By taking the time to understand the underlying message behind their behavior, we can respond in a way that addresses the root cause rather than just punishing the behavior itself. We often hear how consistency in routine is essential for children. Similarly, consistency in support and proper guidance is also crucial… especially when the child may be taking inappropriate action. If done with care, the manner in which we respond can start correcting the destructive behavior and forming a safer, more comfortable feeling in the child.

While it may seem contradicting, we can reduce poor performances by showing respect and may prolong the issue if met with punishment. All people want to feel respected, and that includes children. When kids feel valued and that their feelings or needs are understood rather than ignored, they no longer have a reason to express themselves destructively. A punishment pauses the behavior; it does not correct it, and it does not solve the child's problem. Instead, we need to work to understand the issue to provide a better solution or at least a more appropriate means to communicate the problem. And not only do we help the immediate need, we can also instill social skills and teach the ability to problem-solve… which will benefit the child well into the future.

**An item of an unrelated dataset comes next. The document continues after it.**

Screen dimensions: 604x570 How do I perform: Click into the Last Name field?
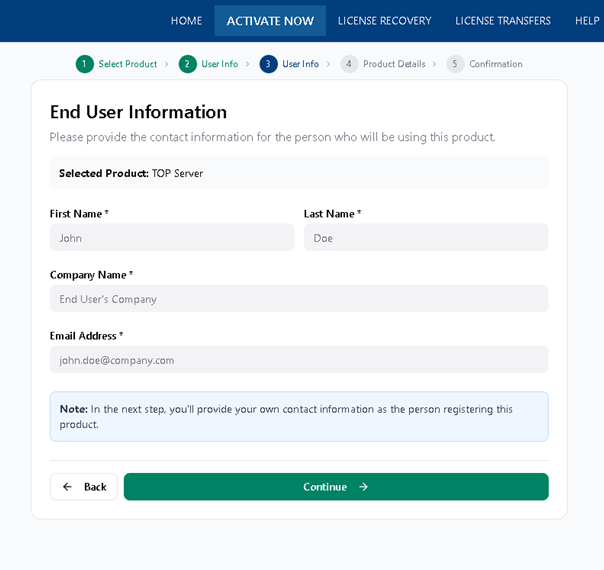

One way to improve our understanding of our children's behavior is to practice active listening. Active listening means paying close attention to verbal and nonverbal cues - what they are saying and how they are behaving - and then reflecting on what we observed with the child(ren). As the listener, you should not only listen to what they are saying but also pay attention to the emotions that are present, as well as their body language. By doing this, we can gain insight into their perspective and respond in a more effective way.

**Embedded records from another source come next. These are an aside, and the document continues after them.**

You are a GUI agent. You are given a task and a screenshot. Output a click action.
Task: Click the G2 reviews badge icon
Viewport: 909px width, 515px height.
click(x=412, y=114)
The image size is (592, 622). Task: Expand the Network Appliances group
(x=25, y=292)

We can foster positive change by being mindful of our behavior and actively listening to our children. We can improve our communication and build stronger relationships. At Boys & Girls Clubs of the Sioux Empire, we uniquely pair our educational programming with a focus on social/emotional learning based on a need we saw drastically increase over the past few years.

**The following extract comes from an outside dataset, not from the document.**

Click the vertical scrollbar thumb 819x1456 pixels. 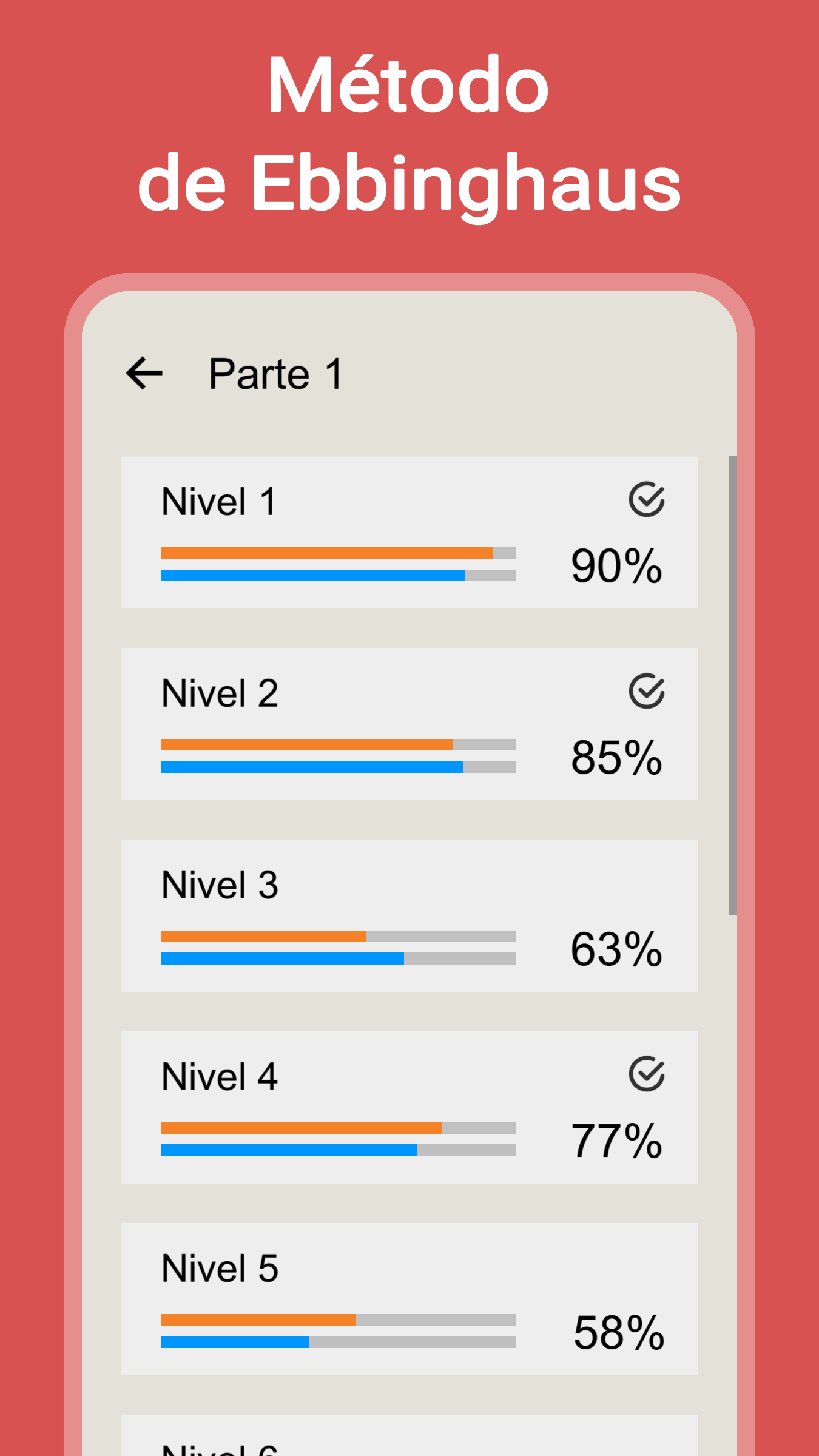click(x=733, y=686)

In 2020, we saw children's behaviors at an all-time high and the daily struggle these kids went through as they navigated a post-COVID world.

  • Pre-pandemic, 2016-2020, anxiety and depression among children 3-17 had increased by 30%.
  • Post-pandemic, 1/3 of parents said their children always feel nervous, anxious, or stressed. One-quarter of parents said their children are feeling down, depressed, or hopeless all the time.
  • 1 in 4 parents have missed work to care for a child's mental health needs.
  • Nearly 8 out of 10 say their child's mental health has impacted them during work hours.
  • 1 in 3 mothers of children under 5 have missed work to address their child's mental health needs.

Due to these staggering facts, we launched a Student Success program with a team of specialists focusing on behavior as a form of communication.

The Student Success program uses evidence-based strategies and effective interventions to improve student behavior. Even more, though, the program has a process used to understand the purpose or function of a child's behavior to develop targeted interventions and teaches children the appropriate social behaviors and skills they need to be successful. The team encourages children to track and reflect on their behavior throughout programs to improve self-awareness and self-regulation. Successful self-regulation empowers youth to utilize these skills as they progress through our programs and into adulthood.

The Student Success team even takes it one step further and works to train other staff how to better address behaviors and challenges in their classrooms. Our teachers meet each child where they are, and this is just one example of how we can do so. Our entire organization works as a team to ensure everyone is successful, which looks different for every kid.